Mi rendo conto che non c'è più nulla che io possa fare.
Avrei dovuto oppormi all'adozione di quella bambina fin da subito. Se solo avessi saputo.

E mentre quelle parole risuonano nella mia mente urlate con troppo odio, finalmente lo capisco dopo anni.
E sarò condannato per sempre. Niente potrà tirarmi fuori da questo baratro. Ho perso tutto, il mio passato, il presente, un possibile finale.

Bastava poco per facilitare tutto, solo dare retta all'unico sconosciuto che voleva occuparsi di me. Magari adesso la mia coscienza sarebbe pulita, non avrei ferito nessuno e avrei una vita dignitosa qui in Italia. Però sarei stato qualcuno che avrei stentato a riconoscere guardando allo specchio. Proprio come mi capitò anni fa.

Non avrei conosciuto Nora e il mio cuore non avrebbe battuto più così, ma sarebbe andata bene. Forse avrei avuto tutto l'amore per mio figlio e l'indifferenza per la donna che mi ha rovinato la vita. Perché ora lo so, penso cadendo sul cuscino.

«Lo so.» dico mentre le palpebre si abbassano per lo sforzo. Il nero mi inghiotte ancora e sarà così per molto tempo.
Dovrò abituarmi se non posso cambiare le cose. Ho già avuto una possibilità e l'ho sprecata, come tutte le volte che lei ha provato ad aiutarmi. Non mi resta che convivere con l'odio che serba per me, l'unico sentimento a cui posso aggrapparmi per non farla andare via.

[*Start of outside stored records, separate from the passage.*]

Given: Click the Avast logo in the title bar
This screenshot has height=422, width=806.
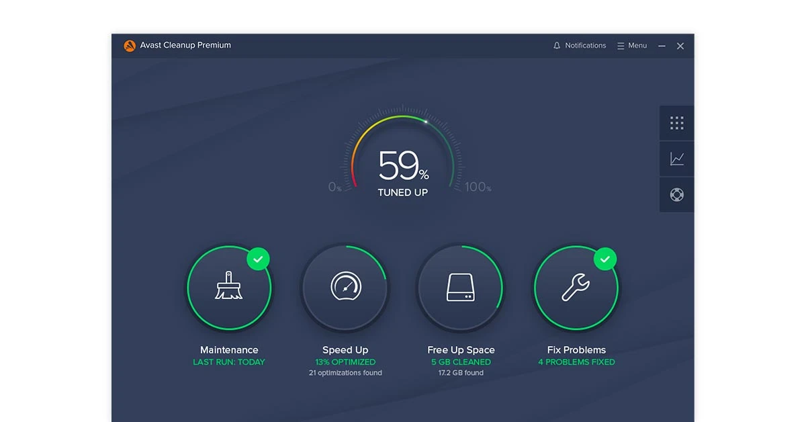Looking at the screenshot, I should [128, 45].
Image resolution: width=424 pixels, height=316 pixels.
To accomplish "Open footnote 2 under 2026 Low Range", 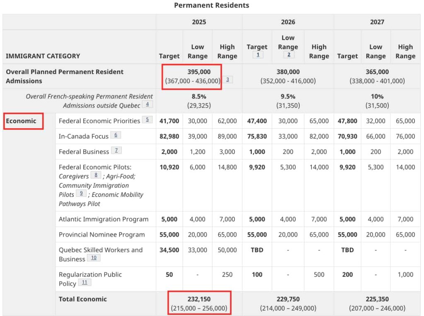I will 288,55.
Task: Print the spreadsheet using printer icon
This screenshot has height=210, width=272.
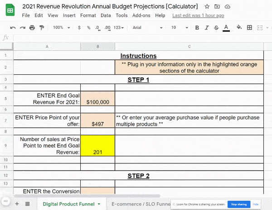Action: click(x=32, y=28)
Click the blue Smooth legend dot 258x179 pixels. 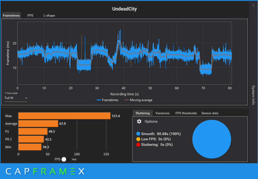[x=138, y=134]
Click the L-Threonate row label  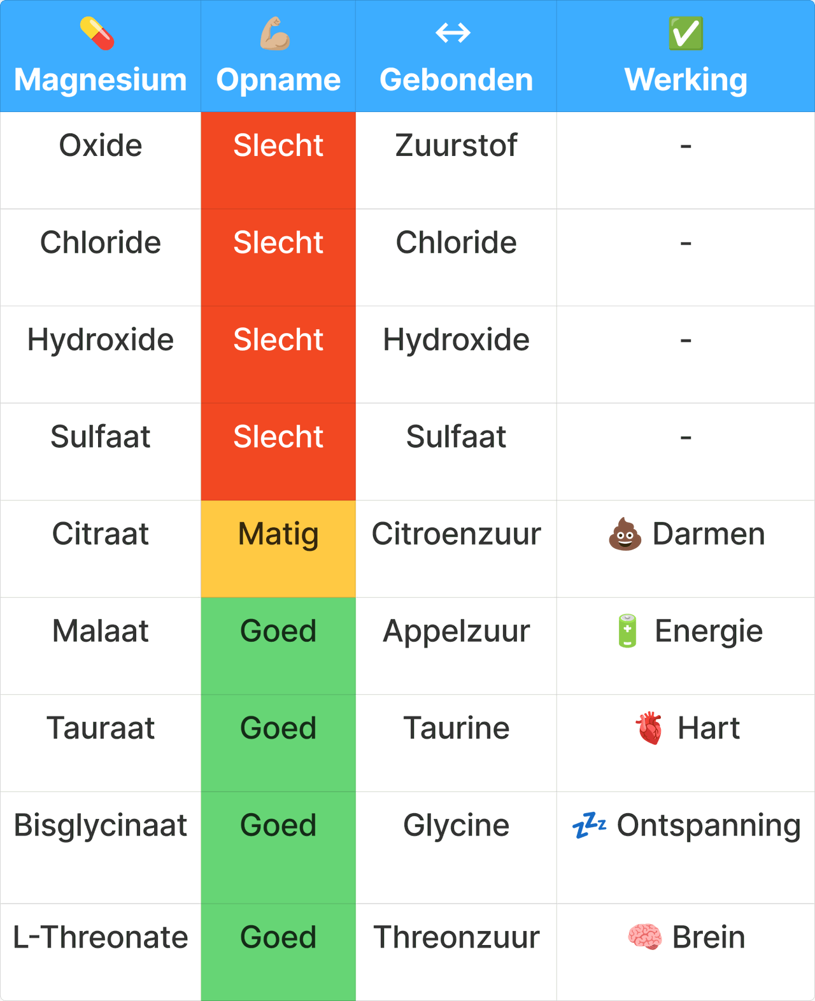(101, 937)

Vivrò con i sensi di colpa finché i giorni che passano non li placheranno.
Sono pazzi a dire che il tempo ti fa vedere tutto nel modo giusto, alcune scelte sono nate dall'istinto, senza una logica. Dovremmo sempre pensare due volte prima di agire perchè possiamo ferire gli altri e noi stessi.